Emerging Questions for Emerging Answers

November 19, 2007

A pattern has emerged. Five easy steps, repeated each year, continue to promote the notion that adults should forget teaching teens the benefits of remaining sexually abstinent until marriage.

Step one: Those in favor of promoting contraception to our young people as "safe and protected sex" publish a Report suggesting sexual abstinence for teens is an impossible...and possibly undesirable...goal.

Step two: The liberal media quickly skim for any phrase that might give them a justification ...no matter how slight...to print bold headlines declaring that abstinence education is a failure.

Step three: Repeat "Step Two" ad nauseam.

Step four: Experts fully and thoughtfully analyze said Report, revealing glaring errors, omissions, and inaccuracies in the report. Press releases are issued: the Report fails to qualify as research and is demonstrated to be a thinly disguised political tract controlled by bias.

Step five: The liberal media ignore their own prejudiced reporting of flawed "research". No headlines appear to retract their errant headlines.
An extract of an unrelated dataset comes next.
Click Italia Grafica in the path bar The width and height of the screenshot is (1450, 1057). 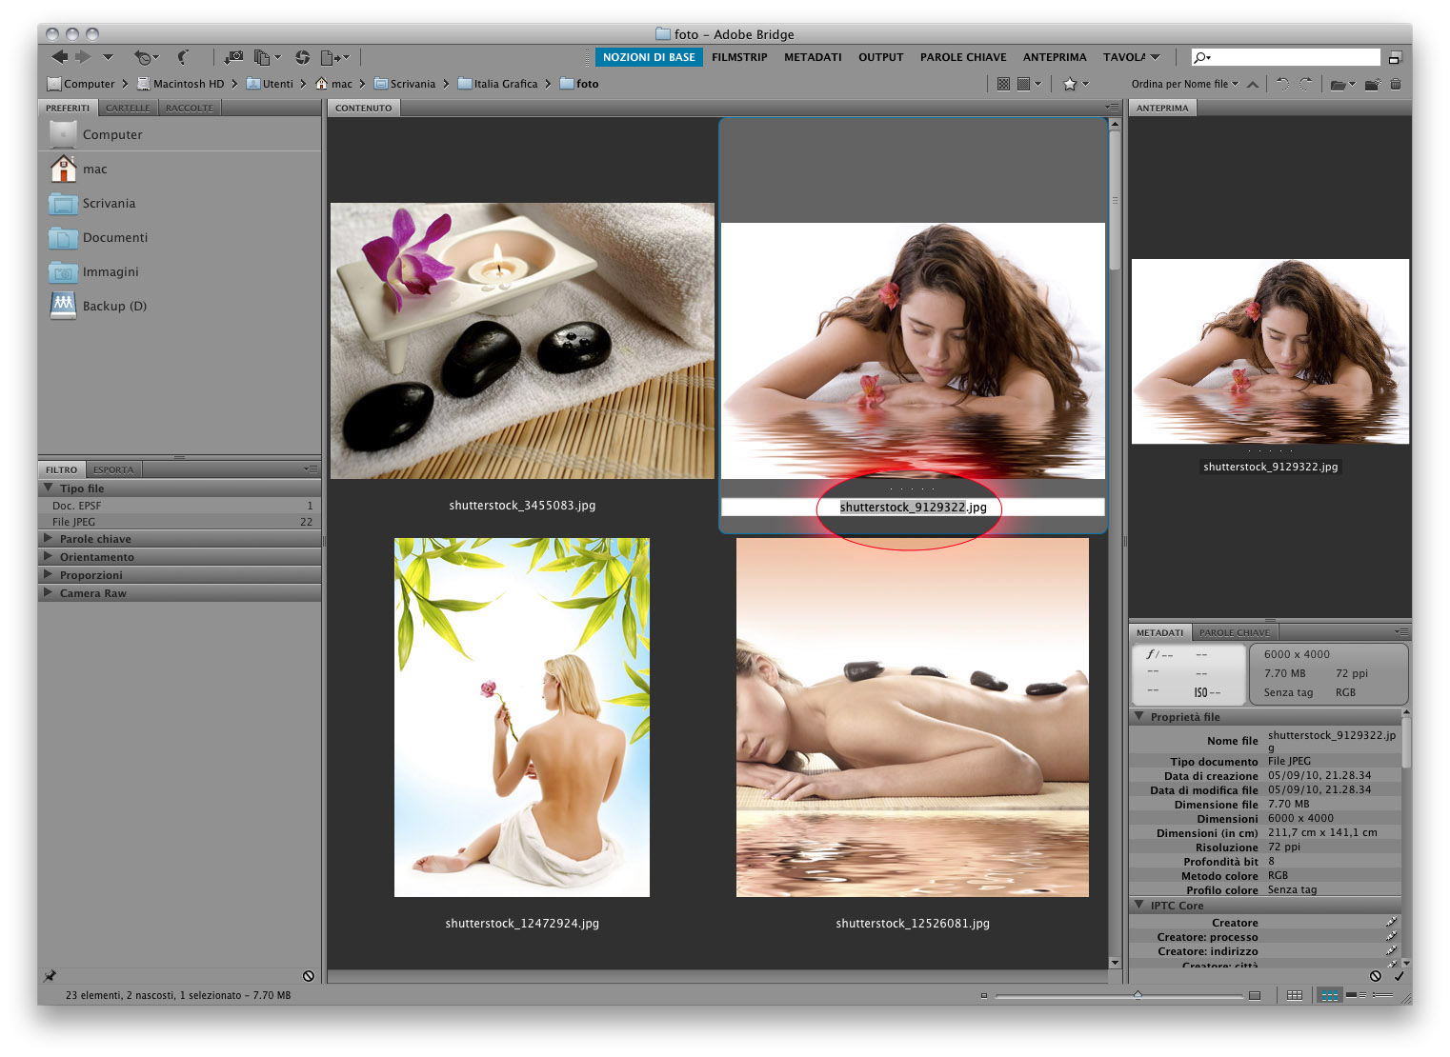tap(505, 84)
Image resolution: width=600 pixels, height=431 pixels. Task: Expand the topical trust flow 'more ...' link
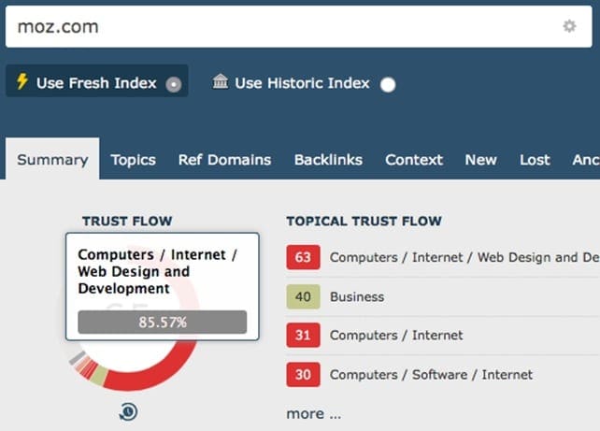point(313,413)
The media could take responsibility and announce, "We goofed," "We messed up," "We were wrong." But they don't.

The latest report to trigger this five-step pattern, Emerging Answers 2007, was issued with great fanfare this month by The National Campaign to Prevent Teen and Unplanned Pregnancies. Written by Douglas Kirby, Ph.D., it was quickly raised on high by the liberal media...ad nauseam...and used to "prove" that...you guessed it...teaching sexual abstinence to teens is a failed enterprise.

Now that the media has finished its part in this charade and departed for other urgent news flashes, thoughtful experts will be able to take the time to analyze Dr. Kirby's work and put forward their responses. I offer the following Emerging Questions for their consideration:

1. Why is researcher bias ignored? The introduction to the report states, "Dr. Kirby thought it important to note that ETR Associates also developed and continues to market several of the curricula reviewed in Emerging Answers 2007." Plainly speaking, Dr. Kirby makes money selling the curricula he helped write and is now "researching.

Listed as the sole author of the report, Kirby also gives credit to his Research Associate for "important contributions"...none other than an ETR Associates employee of eight years. Further, ETR staff Lori Rolleri and Karin Coyle are thanked for helping determine the topics covered by the report and creating its "balance."

Amazingly, The National Campaign announces these conflicts of interest with thanks to Dr. Kirby for his admission, as if the admission absolves both of them from any professional or ethical challenges. Would this work for the tobacco industry?

2. Why do The National Campaign and Kirby continue to isolate and address only one of many consequences of teen sex...teen pregnancy? Throughout the report, teen pregnancy is identified as the target for educational programs and the basis for Kirby's evaluation. If there are fewer pregnancies, the program succeeds? No matter how much sex adolescents are having? No matter the age of the adolescents having sex?

This emphasis on teen pregnancy is a foundational research bias. It defines what will be accepted as "success" by the researcher. Consider an eleven-year-old who is sexually active. One program may prevent pregnancy by helping her become sexually abstinent. Another program may inject her with Depo Provera. Which approach is successful?

3. Where are the many positive evaluations of abstinence-until-marriage programs and curricula? These exist. Could their exclusion from Kirby's "balanced consideration of topics" have anything to do with the research bias set up from the outset in the design of the study favoring contraception for adolescents?

4. Why is medically accurate information on STDs minimized and even mischaracterized in its importance for teens, suggesting that "protecting" teens from pregnancy is the same as "protecting" teens from STDs? Kirby refers to "behavior that affects the transmission of STDs" and to "protection against pregnancy and STD" as if such "protection" actually exists.

Behavior doesn't cause STDs. Bacterium and virus are the culprits. The research on their individual infectivity for the major STDs is clear. Condoms have a limited ability to prevent STDs. Chemical contraceptives have NO effectiveness.

In good time, the answers to these and other Emerging Questions will emerge. They will be developed by experts in the field of teen sex who will finally be able to review the full 204-page report in detail. Their answers will shed great light on teen sex and truly effective ways to intervene.

Most likely, "Programs That Work" will actually include many abstinence-until-marriage programs overlooked by Dr. Kirby and The National Campaign. These abstinence programs will focus on teen sex as an inherently risky behavior and will teach teens the truth about the many negative consequences, in addition to pregnancy, related to teen sex.

When that time comes, one great question remains. Will the press take note, much less care? Never mind the ad nauseam. Will the truth, when it fails to conform to media bias, ever make even one headline?